Reputation: 1
I'm trying to read a text file which contains numbers separated by a comma. When I read using File.Readline()
I get it to a string[]
. I need to convert it in to a int array but it gives an error.
The contents of the text file:
146429,143689,144380,141523,139572,136930,133714,130011,125843,121110,115974,110363,104367,97909,91245,84218,77008,69626,62058,54445,46942,39436,32146,24932,18359,12601,9039,9776,13638,18314,23221,27728,32142,35941,39577,42657,45692,48180
My code:
while ((line = sr.ReadLine()) != null)
{
string[] values = line.Split(new string[] { " , " }, StringSplitOptions.None);
for (int i = 0; i < values.Length; i++)
{
// Console.WriteLine(values[i]);
valArr[LineCount][i] = Convert.ToInt64(values[i]); // error
}
LineCount++;
}
Upvotes: 0
Views: 3665
Reputation: 10357
Using List
can help you, and use StringSplitOptions.RemoveEmptyEntries
to prevent null exception
in Convert.ToInt64
var lineArray = new List<List<Int64>>();
foreach (var lineString in File.ReadAllLines("path"))
{
var line = new List<Int64>();
string[] values = lineString.Split(new[] { ',', ' ' },
StringSplitOptions.RemoveEmptyEntries);
line.AddRange(values.Select(t => Convert.ToInt64(t)));
lineArray.Add(line);
}
and using it:
// Array of numbers for specific line
var resultArray = lineArray[lineNumber].ToArray();
Upvotes: 1
Reputation: 4971
I think this is what you are after:
static void Main(string[] args)
{
var sr = new StreamReader(@"d:\test.txt");
long[] data = ExtractData(sr).ToArray();
}
private static IEnumerable<long> ExtractData(StreamReader sr)
{
string line;
while ((line = sr.ReadLine()) != null)
{
var items = line.Split(',');
foreach (var item in items)
{
yield return Convert.ToInt64(item);
}
}
}
With my test file (d:\test.txt) holding:
1,2,3,4,5
1,2,3,4
I get the array containing:
1,2,3,4,5,1,2,3,4
As Monroe pointed out, I missed the fact you wanted an array of arrays. Here's another version that gives such a jagged array. Still keeping yield in though ;)

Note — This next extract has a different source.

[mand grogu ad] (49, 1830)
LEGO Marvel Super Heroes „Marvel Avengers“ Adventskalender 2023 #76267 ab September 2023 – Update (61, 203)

static void Main(string[] args)
{
var sr = new StreamReader(@"d:\test.txt");
var data = ExtractData(sr).ToArray();
}
private static IEnumerable<long[]> ExtractData(StreamReader sr)
{
string line;
while ((line = sr.ReadLine()) != null)
{
yield return line.Split(',').Select(i => Convert.ToInt64(i)).ToArray();
}
}
Upvotes: 1
Reputation: 3531
I think this is what you want to do. Only thing is that your vallArr should be a two dimensional array that can keep all values. Something like var valArr = new Int64[x, y];
while ((line = sr.ReadLine()) != null)
{
string[] values = line.Split(new string[] { " , " }, StringSplitOptions.None);
for (int i = 0; i < values.Length; i++)
{
valArr[LineCount, i] = Int64.Parse(values[i]);
}
LineCount++;
}
Upvotes: 0
Reputation: 19986
It should be something nearly to:
int yourIntArray =
new List<string>(RealAllText(fileName)
.Split(new char[] {',', '\r', '\n', ' '},
stringSplitOptions.RemoveEmptyEntries))
.ConvertAll<int>(s => int.Parse(s))
.ToArray();
Of course, for more robustness, int.Parse
should be replaced with some method that will handle errors in numbers, and so on...
EDIT:
Oh, I just saw that you have lines that are another index to your array... Well then, this code should be modified in that case, but I'll leave that to you.